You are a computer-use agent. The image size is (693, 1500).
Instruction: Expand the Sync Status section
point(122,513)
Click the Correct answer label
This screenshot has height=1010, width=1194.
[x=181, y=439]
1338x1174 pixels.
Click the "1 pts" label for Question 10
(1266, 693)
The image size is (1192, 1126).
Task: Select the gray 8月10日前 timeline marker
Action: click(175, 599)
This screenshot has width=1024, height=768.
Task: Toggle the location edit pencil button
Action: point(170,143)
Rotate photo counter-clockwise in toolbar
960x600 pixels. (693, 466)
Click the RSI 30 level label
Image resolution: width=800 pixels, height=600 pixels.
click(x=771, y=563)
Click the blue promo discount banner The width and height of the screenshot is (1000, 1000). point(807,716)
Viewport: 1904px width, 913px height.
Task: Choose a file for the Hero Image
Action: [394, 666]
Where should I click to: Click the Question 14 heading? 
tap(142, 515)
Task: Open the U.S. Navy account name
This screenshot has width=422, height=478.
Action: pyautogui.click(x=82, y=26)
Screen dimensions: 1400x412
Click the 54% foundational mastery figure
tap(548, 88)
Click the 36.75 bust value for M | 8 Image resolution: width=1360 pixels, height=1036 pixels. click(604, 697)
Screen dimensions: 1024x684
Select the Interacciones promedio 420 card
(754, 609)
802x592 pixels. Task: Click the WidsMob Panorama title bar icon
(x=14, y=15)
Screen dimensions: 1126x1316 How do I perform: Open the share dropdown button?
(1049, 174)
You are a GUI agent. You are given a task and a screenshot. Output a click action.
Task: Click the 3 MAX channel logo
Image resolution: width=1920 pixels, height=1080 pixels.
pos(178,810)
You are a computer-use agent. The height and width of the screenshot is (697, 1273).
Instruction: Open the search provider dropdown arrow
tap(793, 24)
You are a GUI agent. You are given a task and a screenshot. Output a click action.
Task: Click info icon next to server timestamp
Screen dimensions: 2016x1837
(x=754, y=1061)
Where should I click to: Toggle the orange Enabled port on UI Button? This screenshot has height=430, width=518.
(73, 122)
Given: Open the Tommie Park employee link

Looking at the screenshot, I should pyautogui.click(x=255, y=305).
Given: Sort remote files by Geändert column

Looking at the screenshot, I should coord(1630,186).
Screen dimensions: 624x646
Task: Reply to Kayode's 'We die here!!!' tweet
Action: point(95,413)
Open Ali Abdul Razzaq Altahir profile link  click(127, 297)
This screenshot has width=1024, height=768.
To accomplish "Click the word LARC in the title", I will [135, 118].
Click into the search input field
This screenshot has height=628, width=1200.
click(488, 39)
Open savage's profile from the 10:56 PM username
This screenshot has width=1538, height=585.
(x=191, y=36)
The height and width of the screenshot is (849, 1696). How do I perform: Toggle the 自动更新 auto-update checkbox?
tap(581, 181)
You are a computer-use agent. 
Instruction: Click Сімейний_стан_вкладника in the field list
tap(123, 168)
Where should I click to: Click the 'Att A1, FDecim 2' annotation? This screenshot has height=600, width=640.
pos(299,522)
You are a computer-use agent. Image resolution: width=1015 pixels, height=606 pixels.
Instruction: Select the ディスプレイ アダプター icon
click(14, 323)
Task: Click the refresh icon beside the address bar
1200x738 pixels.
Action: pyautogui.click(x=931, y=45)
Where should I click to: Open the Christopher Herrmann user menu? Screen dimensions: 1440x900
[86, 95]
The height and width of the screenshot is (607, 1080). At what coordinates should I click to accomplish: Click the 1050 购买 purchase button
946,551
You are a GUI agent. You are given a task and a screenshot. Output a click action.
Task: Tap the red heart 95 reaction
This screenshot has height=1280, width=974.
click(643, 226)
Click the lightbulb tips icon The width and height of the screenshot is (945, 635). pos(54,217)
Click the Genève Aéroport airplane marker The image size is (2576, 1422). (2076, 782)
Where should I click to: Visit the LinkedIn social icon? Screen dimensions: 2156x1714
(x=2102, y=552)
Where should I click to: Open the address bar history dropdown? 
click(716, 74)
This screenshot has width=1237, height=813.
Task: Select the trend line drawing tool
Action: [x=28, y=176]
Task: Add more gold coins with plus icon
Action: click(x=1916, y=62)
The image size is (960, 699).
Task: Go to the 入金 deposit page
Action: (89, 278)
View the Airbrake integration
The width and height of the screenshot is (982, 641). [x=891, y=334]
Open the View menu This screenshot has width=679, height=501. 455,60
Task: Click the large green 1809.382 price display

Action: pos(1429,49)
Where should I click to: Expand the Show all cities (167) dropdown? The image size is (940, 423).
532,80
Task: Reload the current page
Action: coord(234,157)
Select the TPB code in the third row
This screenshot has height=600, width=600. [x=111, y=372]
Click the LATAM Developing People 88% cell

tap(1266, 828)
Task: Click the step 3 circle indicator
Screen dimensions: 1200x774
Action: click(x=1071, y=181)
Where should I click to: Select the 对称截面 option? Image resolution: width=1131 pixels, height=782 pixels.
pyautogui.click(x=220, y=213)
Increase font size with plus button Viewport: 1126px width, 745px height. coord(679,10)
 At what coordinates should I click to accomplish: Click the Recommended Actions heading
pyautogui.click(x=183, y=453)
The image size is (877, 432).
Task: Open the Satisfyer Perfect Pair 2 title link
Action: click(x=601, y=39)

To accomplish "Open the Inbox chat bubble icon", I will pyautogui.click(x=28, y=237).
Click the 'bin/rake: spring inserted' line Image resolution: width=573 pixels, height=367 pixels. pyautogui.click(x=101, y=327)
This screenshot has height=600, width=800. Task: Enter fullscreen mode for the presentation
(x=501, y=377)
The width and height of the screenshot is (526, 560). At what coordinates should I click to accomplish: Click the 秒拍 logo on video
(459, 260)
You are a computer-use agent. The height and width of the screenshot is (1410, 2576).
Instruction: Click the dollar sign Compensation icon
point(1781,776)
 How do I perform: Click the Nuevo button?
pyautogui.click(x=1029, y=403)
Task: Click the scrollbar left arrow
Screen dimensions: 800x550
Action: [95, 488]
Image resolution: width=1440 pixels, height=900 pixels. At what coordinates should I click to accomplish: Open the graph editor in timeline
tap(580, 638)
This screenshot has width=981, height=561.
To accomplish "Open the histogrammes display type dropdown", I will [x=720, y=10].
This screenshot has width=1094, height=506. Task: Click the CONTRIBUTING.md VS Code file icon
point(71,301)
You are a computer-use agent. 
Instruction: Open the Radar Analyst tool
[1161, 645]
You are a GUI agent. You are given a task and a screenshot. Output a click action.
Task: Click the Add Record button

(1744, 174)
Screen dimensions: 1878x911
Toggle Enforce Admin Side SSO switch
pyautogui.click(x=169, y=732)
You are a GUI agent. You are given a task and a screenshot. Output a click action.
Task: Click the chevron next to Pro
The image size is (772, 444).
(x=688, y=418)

--- --- ---

◆ WORK REQUIRED
Repeat every one of the rows above word for word, in the same order.

◆ REPLY TO THE TASK
You are a computer-use agent. The image size is (693, 1500).
Instruction: Expand the Sync Status section
point(122,513)
Click the Correct answer label
This screenshot has height=1010, width=1194.
[x=181, y=439]
1338x1174 pixels.
Click the "1 pts" label for Question 10
(1266, 693)
The image size is (1192, 1126).
Task: Select the gray 8月10日前 timeline marker
Action: click(175, 599)
This screenshot has width=1024, height=768.
Task: Toggle the location edit pencil button
Action: point(170,143)
Rotate photo counter-clockwise in toolbar
960x600 pixels. (693, 466)
Click the RSI 30 level label
Image resolution: width=800 pixels, height=600 pixels.
click(x=771, y=563)
Click the blue promo discount banner The width and height of the screenshot is (1000, 1000). point(807,716)
Viewport: 1904px width, 913px height.
Task: Choose a file for the Hero Image
Action: [394, 666]
Where should I click to: Click the Question 14 heading? 
tap(142, 515)
Task: Open the U.S. Navy account name
This screenshot has width=422, height=478.
Action: pyautogui.click(x=82, y=26)
Screen dimensions: 1400x412
Click the 54% foundational mastery figure
tap(548, 88)
Click the 36.75 bust value for M | 8 Image resolution: width=1360 pixels, height=1036 pixels. click(604, 697)
Screen dimensions: 1024x684
Select the Interacciones promedio 420 card
(754, 609)
802x592 pixels. Task: Click the WidsMob Panorama title bar icon
(x=14, y=15)
Screen dimensions: 1126x1316 How do I perform: Open the share dropdown button?
(1049, 174)
You are a GUI agent. You are given a task and a screenshot. Output a click action.
Task: Click the 3 MAX channel logo
Image resolution: width=1920 pixels, height=1080 pixels.
pos(178,810)
You are a computer-use agent. The height and width of the screenshot is (697, 1273).
Instruction: Open the search provider dropdown arrow
tap(793, 24)
You are a GUI agent. You are given a task and a screenshot. Output a click action.
Task: Click info icon next to server timestamp
Screen dimensions: 2016x1837
(x=754, y=1061)
Where should I click to: Toggle the orange Enabled port on UI Button? This screenshot has height=430, width=518.
(73, 122)
Given: Open the Tommie Park employee link

Looking at the screenshot, I should pyautogui.click(x=255, y=305).
Given: Sort remote files by Geändert column

Looking at the screenshot, I should coord(1630,186).
Screen dimensions: 624x646
Task: Reply to Kayode's 'We die here!!!' tweet
Action: point(95,413)
Open Ali Abdul Razzaq Altahir profile link  click(127, 297)
This screenshot has width=1024, height=768.
To accomplish "Click the word LARC in the title", I will [135, 118].
Click into the search input field
This screenshot has height=628, width=1200.
click(488, 39)
Open savage's profile from the 10:56 PM username
This screenshot has width=1538, height=585.
(x=191, y=36)
The height and width of the screenshot is (849, 1696). How do I perform: Toggle the 自动更新 auto-update checkbox?
tap(581, 181)
You are a computer-use agent. 
Instruction: Click Сімейний_стан_вкладника in the field list
tap(123, 168)
Where should I click to: Click the 'Att A1, FDecim 2' annotation? This screenshot has height=600, width=640.
pos(299,522)
You are a computer-use agent. Image resolution: width=1015 pixels, height=606 pixels.
Instruction: Select the ディスプレイ アダプター icon
click(14, 323)
Task: Click the refresh icon beside the address bar
1200x738 pixels.
Action: pyautogui.click(x=931, y=45)
Where should I click to: Open the Christopher Herrmann user menu? Screen dimensions: 1440x900
[86, 95]
The height and width of the screenshot is (607, 1080). At what coordinates should I click to accomplish: Click the 1050 购买 purchase button
946,551
You are a GUI agent. You are given a task and a screenshot. Output a click action.
Task: Tap the red heart 95 reaction
This screenshot has height=1280, width=974.
click(643, 226)
Click the lightbulb tips icon The width and height of the screenshot is (945, 635). pos(54,217)
Click the Genève Aéroport airplane marker The image size is (2576, 1422). (2076, 782)
Where should I click to: Visit the LinkedIn social icon? Screen dimensions: 2156x1714
(x=2102, y=552)
Where should I click to: Open the address bar history dropdown? 
click(716, 74)
This screenshot has width=1237, height=813.
Task: Select the trend line drawing tool
Action: [x=28, y=176]
Task: Add more gold coins with plus icon
Action: click(x=1916, y=62)
The image size is (960, 699).
Task: Go to the 入金 deposit page
Action: (89, 278)
View the Airbrake integration
The width and height of the screenshot is (982, 641). [x=891, y=334]
Open the View menu This screenshot has width=679, height=501. 455,60
Task: Click the large green 1809.382 price display

Action: pos(1429,49)
Where should I click to: Expand the Show all cities (167) dropdown? The image size is (940, 423).
532,80
Task: Reload the current page
Action: coord(234,157)
Select the TPB code in the third row
This screenshot has height=600, width=600. [x=111, y=372]
Click the LATAM Developing People 88% cell

tap(1266, 828)
Task: Click the step 3 circle indicator
Screen dimensions: 1200x774
Action: click(x=1071, y=181)
Where should I click to: Select the 对称截面 option? Image resolution: width=1131 pixels, height=782 pixels.
pyautogui.click(x=220, y=213)
Increase font size with plus button Viewport: 1126px width, 745px height. coord(679,10)
 At what coordinates should I click to accomplish: Click the Recommended Actions heading
pyautogui.click(x=183, y=453)
The image size is (877, 432).
Task: Open the Satisfyer Perfect Pair 2 title link
Action: click(x=601, y=39)

To accomplish "Open the Inbox chat bubble icon", I will pyautogui.click(x=28, y=237).
Click the 'bin/rake: spring inserted' line Image resolution: width=573 pixels, height=367 pixels. pyautogui.click(x=101, y=327)
This screenshot has height=600, width=800. Task: Enter fullscreen mode for the presentation
(x=501, y=377)
The width and height of the screenshot is (526, 560). At what coordinates should I click to accomplish: Click the 秒拍 logo on video
(459, 260)
You are a computer-use agent. The height and width of the screenshot is (1410, 2576).
Instruction: Click the dollar sign Compensation icon
point(1781,776)
 How do I perform: Click the Nuevo button?
pyautogui.click(x=1029, y=403)
Task: Click the scrollbar left arrow
Screen dimensions: 800x550
Action: [95, 488]
Image resolution: width=1440 pixels, height=900 pixels. At what coordinates should I click to accomplish: Open the graph editor in timeline
tap(580, 638)
This screenshot has width=981, height=561.
To accomplish "Open the histogrammes display type dropdown", I will [x=720, y=10].
This screenshot has width=1094, height=506. Task: Click the CONTRIBUTING.md VS Code file icon
point(71,301)
You are a computer-use agent. 
Instruction: Open the Radar Analyst tool
[1161, 645]
You are a GUI agent. You are given a task and a screenshot. Output a click action.
Task: Click the Add Record button

(1744, 174)
Screen dimensions: 1878x911
Toggle Enforce Admin Side SSO switch
pyautogui.click(x=169, y=732)
You are a GUI agent. You are given a task and a screenshot. Output a click action.
Task: Click the chevron next to Pro
The image size is (772, 444).
(x=688, y=418)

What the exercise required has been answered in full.